If you are able to, you can have your wedding at your original venue. With the pandemic, it is possible that your venue is not open or won’t allow a virtual wedding. If this is the case, consider alternative options, including the backyard of a family member or friend, a public park, an outdoor space special to you, or your own home. Decorate it accordingly to fit your theme.

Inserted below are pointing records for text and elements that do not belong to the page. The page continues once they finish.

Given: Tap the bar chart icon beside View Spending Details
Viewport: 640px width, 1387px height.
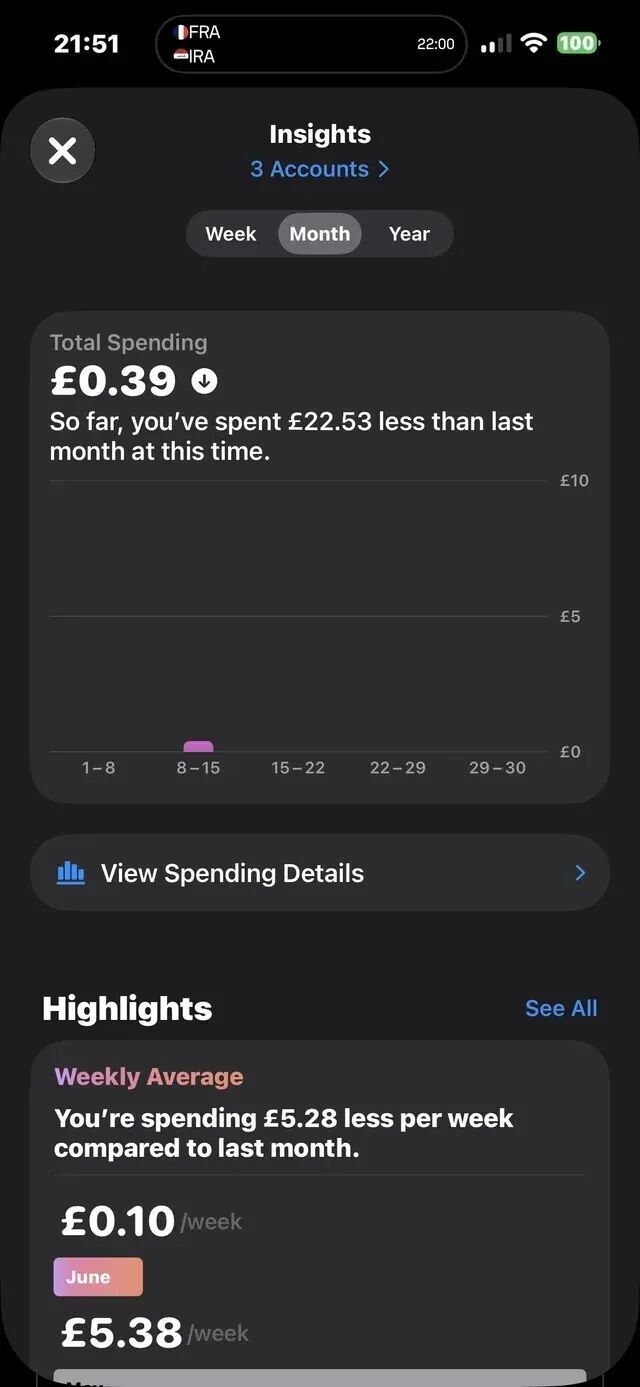Looking at the screenshot, I should 71,873.
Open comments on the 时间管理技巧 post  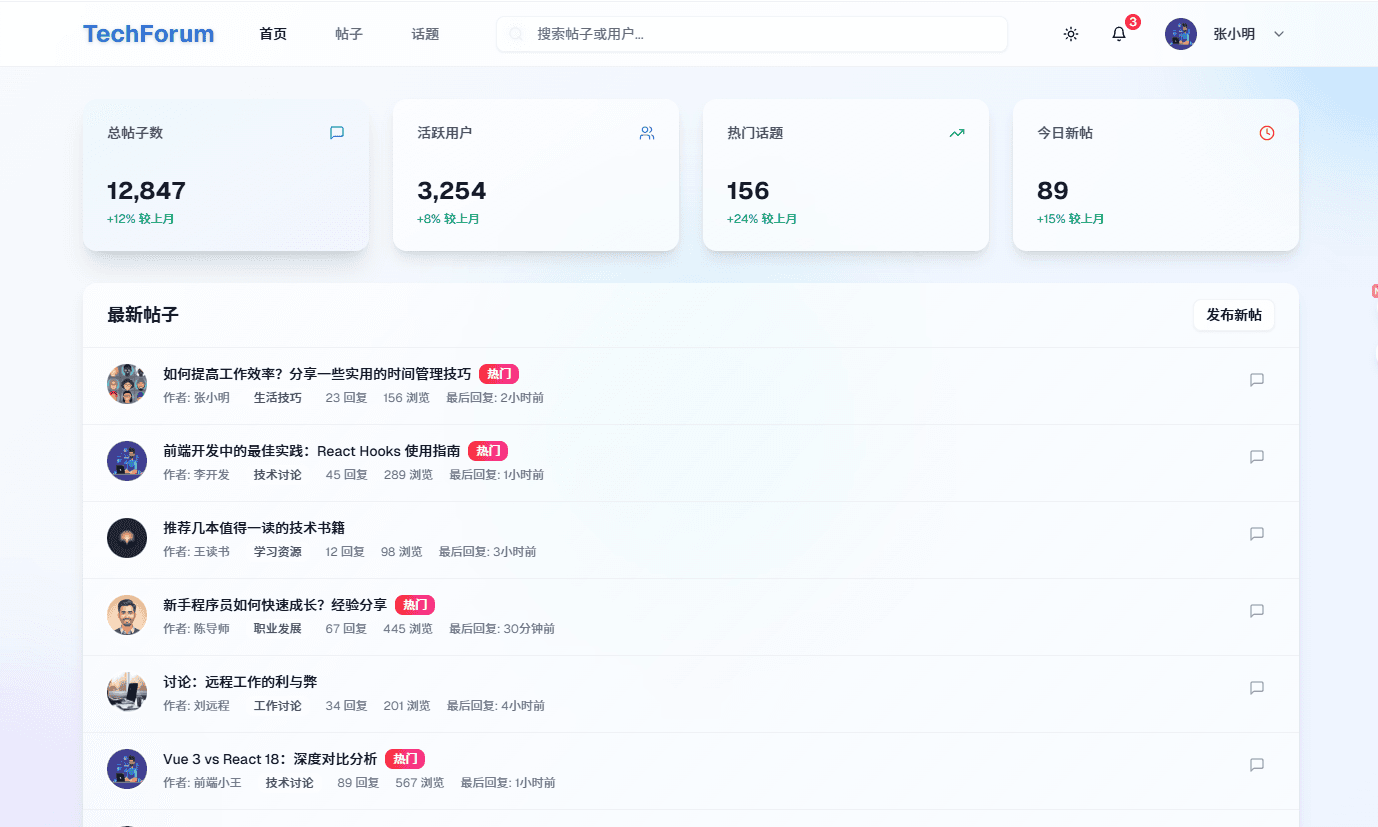(1256, 380)
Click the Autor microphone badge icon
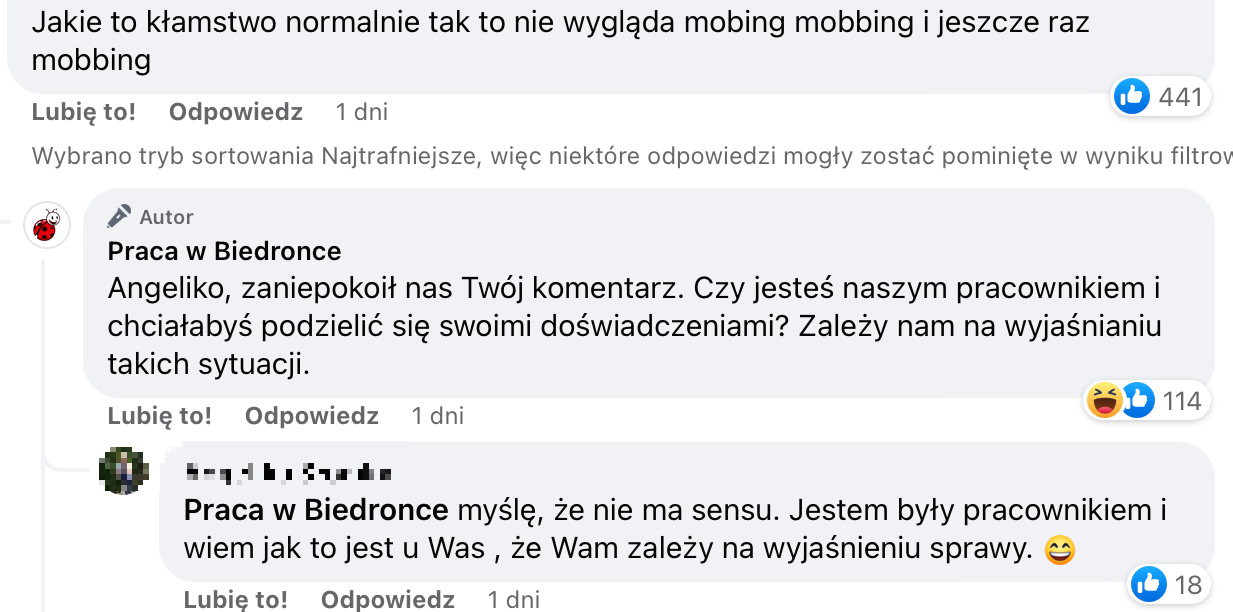This screenshot has width=1233, height=612. pyautogui.click(x=120, y=216)
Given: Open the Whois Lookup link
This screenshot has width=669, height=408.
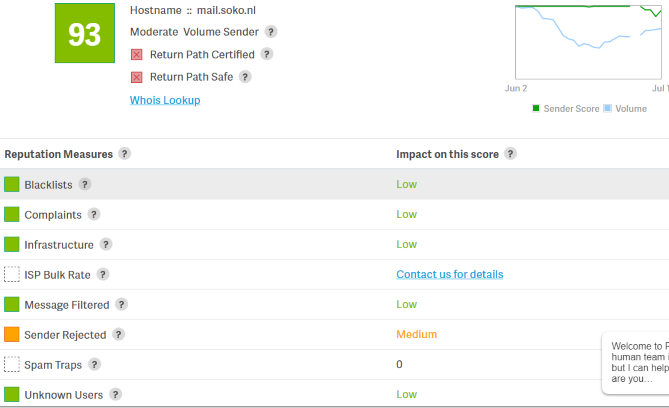Looking at the screenshot, I should coord(165,100).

Just like any wedding, it would be wise to write out a timeline for the event. Encourage guests to log in early and leave them unmuted so they can greet one another and chat. Have your tech support mute all guests at least one minute before the bride walks down the aisle. Continue the ceremony in any way you wish, including all of the special moments and traditions you had originally planned. An optional way to engage with your audience is to unmute them for the first kiss and your walk down the aisle as a new couple, so they can cheer you on. The celebration doesn’t have to stop here; keep it going by letting your guests witness your first dance, a cake cutting, playing music to have a virtual dance party and anything else you want to broadcast.
There are still so many ways to include your vendors in your virtual wedding. Your florist can provide a beautiful bouquet. Wear your wedding dress or suit, even if you do a repeat wear at a later date. Have your caterer prepare the same planned out meal on a smaller scale. Ask your baker about a smaller version of your cake. Contact your videographer about filming the ceremony. And, of course, have your photographer there to safely capture it all. There are an abundance of ways to make this day special and uniquely you.